Certains sont récurrents pendant plusieurs saisons. Certains meurent très vite. Et oui, il y a des morts très rapidement parmi les 100 envoyés sur Terre…(et pas que parmi eux !) C’est un monde dur, violent et impitoyable. Et les créateurs de la série ont donc choisi de faire mourir des personnages. Parce que sans cela, il n’y aurait pas d’enjeux assez fort pour que l’on s’attache à ceux qui restent et qu’on ait envie de savoir ce qui  leur arrive.

The 100, Série télé, série américaine
Clarke, Bellamy et Octavia

Fiche technique.

Titre original

The 100

Genre

Série de science-fiction post-apocalyptique

Création

Jason Rothenberg (développement)
Kass Morgan (roman)

Production

Alloy Entertainment
CBS Television Studios
Warner Bros. Television

Acteurs principaux

Eliza Taylor-Cotter
Paige Turco
Bob Morley
Marie Avgeropoulos
Lindsey Morgan
Devon Bostick
Christopher Larkin
Henry Ian Cusick

Pays d'origine

États-Unis

Chaîne d'origine

The CW

Nb. de saisons

5 (en 2018)

Nb. d'épisodes

69

Durée

42 minutes

 Ce que j’aime dans cette série.

La grande question posée par cette série est : que sommes nous prêts à faire pour survivre ? Jusqu’où devons-nous/pouvons-nous aller ?

J’ai souvent entendu cet adage : « Pour un homme à la mer, on ne sacrifie par le navire »… certes… Et en même temps ? En sacrifiant un homme, ne perdons nous pas une part de notre humanité ?

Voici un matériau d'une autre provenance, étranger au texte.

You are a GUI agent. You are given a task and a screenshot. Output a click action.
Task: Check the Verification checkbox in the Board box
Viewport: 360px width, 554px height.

Un film magnifique, et une scène mémorable en particulier, illustre cet adage. Il s’agit du film « Master and Commander » avec Russel Crowe qui incarne le capitaine de vaisseau anglais Jack Aubray. Lors d’une tempête, un homme bascule par-dessus bord. Il parvient à se maintenir hors de l’eau en s’accrochant à l’un des mâts qui a été brisé. Avec un peu de temps, il pourrait parvenir à remonter à bord. Mais voilà, le mât et sa voile sont en train de tirer le navire vers le fond. Le capitaine doit choisir : sauver cet homme en train de se noyer, et risquer de sacrifier tout le bateau. Ou laisser cet homme se noyer, et donner une chance à l’équipage de survivre à cette tempête…

Dans « The 100 », cette question est posée sans cesse. De manière extrême, certes. Et heureusement pour nous, nous ne sommes pas confrontés à de telles décisions tous les jours… Mais l’adage se pose sous d’autres formes au quotidien. Prenons par exemple une équipe de travail de 6 personnes. Cinq travaillent en collaboration, et la dernière fait plutôt « bande à part ». Doit on la virer de l’équipe ? De l’entreprise ? Ne peut-elle amener une plus-value par sa vision différente du travail à réaliser ? Jusqu’où doit-on laisser le champ libre à cette personne ? A quel moment mettra-t-elle en danger le reste de l’équipe ?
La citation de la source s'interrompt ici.